The change provided the inspiration for Ruggaber to write a novel she had been thinking about for some time. Set in Northwestern Nevada, "The Legend of the Lamp: A Time Travel Romance" was published in January by AuthorHouse, and is available in paperback and e-book formats.
Fulfilling her dream began with retirement. Ruggaber had worked odd jobs such as librarian and freelance journalist while raising her three kids. Her husband worked as a psychologist.
"I was bored. I thought, wouldn't it be fun to write a book?" she said.
Not just any book. She wanted to write a historical novel set in the Old West, written in a retro '60s style that reflected the values of integrity and hard work, which are sometimes considered old-fashioned.
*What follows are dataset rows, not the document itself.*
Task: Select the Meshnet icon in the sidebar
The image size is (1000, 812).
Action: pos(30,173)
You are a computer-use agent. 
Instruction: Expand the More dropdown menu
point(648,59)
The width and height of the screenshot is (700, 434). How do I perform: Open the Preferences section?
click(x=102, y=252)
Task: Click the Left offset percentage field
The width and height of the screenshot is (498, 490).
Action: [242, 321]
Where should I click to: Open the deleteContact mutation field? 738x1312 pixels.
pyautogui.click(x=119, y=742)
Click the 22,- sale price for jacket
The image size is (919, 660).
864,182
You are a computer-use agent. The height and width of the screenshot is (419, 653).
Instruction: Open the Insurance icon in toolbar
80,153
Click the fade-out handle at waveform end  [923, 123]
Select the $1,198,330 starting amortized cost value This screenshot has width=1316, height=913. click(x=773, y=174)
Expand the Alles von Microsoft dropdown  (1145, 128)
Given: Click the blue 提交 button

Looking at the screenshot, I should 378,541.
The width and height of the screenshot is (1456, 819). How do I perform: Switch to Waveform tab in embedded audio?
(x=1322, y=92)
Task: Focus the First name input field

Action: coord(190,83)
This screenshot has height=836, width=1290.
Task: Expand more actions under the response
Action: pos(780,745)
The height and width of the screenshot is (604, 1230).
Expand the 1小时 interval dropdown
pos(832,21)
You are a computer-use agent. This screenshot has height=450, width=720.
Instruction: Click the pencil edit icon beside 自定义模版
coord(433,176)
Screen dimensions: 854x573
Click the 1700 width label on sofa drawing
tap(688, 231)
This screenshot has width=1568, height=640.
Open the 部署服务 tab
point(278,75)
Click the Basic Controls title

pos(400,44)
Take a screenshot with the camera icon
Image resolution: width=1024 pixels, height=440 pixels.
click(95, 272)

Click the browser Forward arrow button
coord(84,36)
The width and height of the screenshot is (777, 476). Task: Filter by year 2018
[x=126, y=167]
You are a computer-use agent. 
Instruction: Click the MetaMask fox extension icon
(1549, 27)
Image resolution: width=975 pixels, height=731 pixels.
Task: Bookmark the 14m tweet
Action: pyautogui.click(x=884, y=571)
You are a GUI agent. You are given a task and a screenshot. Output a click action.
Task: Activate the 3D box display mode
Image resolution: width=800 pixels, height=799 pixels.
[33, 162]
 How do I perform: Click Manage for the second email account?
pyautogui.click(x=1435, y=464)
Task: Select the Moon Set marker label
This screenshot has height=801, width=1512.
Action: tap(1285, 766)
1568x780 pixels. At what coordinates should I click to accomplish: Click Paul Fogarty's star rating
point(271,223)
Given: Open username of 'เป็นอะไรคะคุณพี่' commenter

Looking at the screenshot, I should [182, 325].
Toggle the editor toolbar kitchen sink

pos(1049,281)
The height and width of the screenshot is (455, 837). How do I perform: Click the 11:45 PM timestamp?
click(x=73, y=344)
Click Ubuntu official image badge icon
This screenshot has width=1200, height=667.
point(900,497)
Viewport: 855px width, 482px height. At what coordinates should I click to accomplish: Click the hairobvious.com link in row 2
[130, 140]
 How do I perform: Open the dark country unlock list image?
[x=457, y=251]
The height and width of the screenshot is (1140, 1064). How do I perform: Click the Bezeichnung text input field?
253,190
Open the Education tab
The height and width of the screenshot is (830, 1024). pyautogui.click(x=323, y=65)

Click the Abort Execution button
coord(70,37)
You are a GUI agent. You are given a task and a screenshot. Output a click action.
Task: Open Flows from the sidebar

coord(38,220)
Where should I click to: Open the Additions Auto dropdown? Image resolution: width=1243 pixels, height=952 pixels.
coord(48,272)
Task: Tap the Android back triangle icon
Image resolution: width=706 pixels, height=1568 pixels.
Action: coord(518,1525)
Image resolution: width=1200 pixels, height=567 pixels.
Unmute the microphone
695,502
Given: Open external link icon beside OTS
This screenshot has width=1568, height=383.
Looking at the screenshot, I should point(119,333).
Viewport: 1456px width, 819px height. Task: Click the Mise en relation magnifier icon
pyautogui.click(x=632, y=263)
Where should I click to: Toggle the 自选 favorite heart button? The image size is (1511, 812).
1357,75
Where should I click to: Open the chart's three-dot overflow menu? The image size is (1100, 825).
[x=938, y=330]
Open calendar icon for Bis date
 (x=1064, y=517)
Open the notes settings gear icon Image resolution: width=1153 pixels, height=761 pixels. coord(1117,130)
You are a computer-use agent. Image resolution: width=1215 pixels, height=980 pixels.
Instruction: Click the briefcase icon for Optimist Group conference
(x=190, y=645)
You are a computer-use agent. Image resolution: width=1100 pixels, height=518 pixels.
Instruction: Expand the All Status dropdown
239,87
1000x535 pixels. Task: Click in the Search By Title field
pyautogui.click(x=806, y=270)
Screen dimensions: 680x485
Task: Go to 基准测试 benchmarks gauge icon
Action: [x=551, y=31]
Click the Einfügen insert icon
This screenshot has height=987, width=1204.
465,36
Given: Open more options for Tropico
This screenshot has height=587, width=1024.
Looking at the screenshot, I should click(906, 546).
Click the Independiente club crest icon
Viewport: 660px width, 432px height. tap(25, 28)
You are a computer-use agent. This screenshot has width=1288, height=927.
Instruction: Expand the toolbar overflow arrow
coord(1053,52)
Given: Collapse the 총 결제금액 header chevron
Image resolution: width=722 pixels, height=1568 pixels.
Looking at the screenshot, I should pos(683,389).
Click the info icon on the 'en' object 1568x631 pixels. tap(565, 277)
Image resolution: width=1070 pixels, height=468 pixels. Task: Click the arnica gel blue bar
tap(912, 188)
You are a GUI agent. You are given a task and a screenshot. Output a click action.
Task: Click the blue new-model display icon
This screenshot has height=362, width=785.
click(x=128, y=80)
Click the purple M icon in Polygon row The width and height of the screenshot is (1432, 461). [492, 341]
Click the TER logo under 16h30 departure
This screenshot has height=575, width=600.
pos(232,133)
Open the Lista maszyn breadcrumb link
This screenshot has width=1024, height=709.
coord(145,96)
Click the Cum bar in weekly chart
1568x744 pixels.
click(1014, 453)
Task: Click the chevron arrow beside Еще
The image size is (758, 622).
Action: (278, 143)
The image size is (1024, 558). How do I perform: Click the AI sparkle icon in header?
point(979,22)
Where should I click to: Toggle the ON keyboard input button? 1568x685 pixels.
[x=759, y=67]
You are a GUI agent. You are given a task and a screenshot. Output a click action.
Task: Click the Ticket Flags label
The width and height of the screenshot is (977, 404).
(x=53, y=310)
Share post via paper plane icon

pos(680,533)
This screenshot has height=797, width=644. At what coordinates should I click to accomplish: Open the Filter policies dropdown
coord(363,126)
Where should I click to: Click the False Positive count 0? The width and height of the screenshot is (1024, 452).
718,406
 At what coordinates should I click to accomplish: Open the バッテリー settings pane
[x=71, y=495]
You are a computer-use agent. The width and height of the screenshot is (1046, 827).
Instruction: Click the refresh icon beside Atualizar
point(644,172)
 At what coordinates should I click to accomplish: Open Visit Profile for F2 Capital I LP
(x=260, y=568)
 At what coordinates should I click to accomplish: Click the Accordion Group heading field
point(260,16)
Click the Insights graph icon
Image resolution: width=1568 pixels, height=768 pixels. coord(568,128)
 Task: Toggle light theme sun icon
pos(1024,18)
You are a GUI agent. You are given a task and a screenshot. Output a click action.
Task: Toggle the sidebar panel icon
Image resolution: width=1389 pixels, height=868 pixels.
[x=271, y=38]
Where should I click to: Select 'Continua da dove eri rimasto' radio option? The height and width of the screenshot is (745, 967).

As a child, Ruggaber enjoyed watching classic westerns such as "Bonanza" and "Gunsmoke." As a teenager, in the 1960s she and her family visited Virginia City on a "Bonanza pilgrimage."
"It took me a long time, but I made it back here," she said.
The Ruggabers, who both enjoy history, now rent a cottage on B Street close to the historic courthouse and Piper's Opera House.
"It's so much fun up here. So much is going on. It's hard to go in the back room and write," Ruggaber said.
Nevertheless, she completed her historical romance in six to eight weeks after moving to Virginia City.
The heroine of "The Legend of the Lamp: A Time Travel Romance" is Jessie, a pampered city girl sent by her father to work for the summer at a ranch in the Reno area. While exploring an abandoned mine, she's transported to 1860s Virginia City, just in time to witness a hanging.
Ruggaber modeled her hero, Jack, after Bonanza's Parnell Roberts, and has a cutout of him as Adam Cartwright.
"I started doing research on him. He was a real humanitarian," she said.
A pivotal point in the book involves a one-eared bison named Bubba. In recognition of the furry character, the Ruggabers recently added a bison head to their living room décor and cut off his left ear, in keeping with the character.
"We van Goghed him," said Michael Ruggaber, who only helped after the amputation was well under way.
Ruggaber has received a satisfying response from readers of "The Legend of the Lamp."
"More people bought it than I have friends," she said with a laugh.
Readers have asked her to continue the story, so she's planning a sequel.
"I've got to get her out of the fix I got her in," she said.
She hopes to have the sequel completed by the end of the year, or at least early next year.
"It depends on if I can stay away from Civil War Days and Camel Races."
The next book will have a lot more about Virginia City and the Paiute Tribe, she said. Ruggaber has developed good relationships with members of the Pyramid Lake Paiutes, and was even gifted with a book and CDs about the Paiute language.
"You might as well, if you're going to write something, say something," she said about giving more recognition to the area's native culture.
Ruggaber also is considering a nonfiction book about Virginia City residents' ghost experiences.
The couple experienced their only ghostly experience in the apartment they first rented. While talking to other residents about it, they were surprised at how many people had paranormal encounters.
"It's not 'if' you have an experience, it's 'when'," she said.
In between researching and writing about Virginia City's historical characters, the Ruggabers enjoy living in the Old West.
They attended last year's Governor's Ball, held annually in celebration of Nevada statehood.
"Somewhere in the middle of the grand march, we were transported back," Ruggaber said. "It could have been 1868."
Ruggaber recently purchased a hoop skirt to complete her outfit for the next ball. One evening while walking down B Street past the old buildings to show a friend her costume, she felt a sense of the history of the Comstock.
"It just felt right. I felt like I fit in."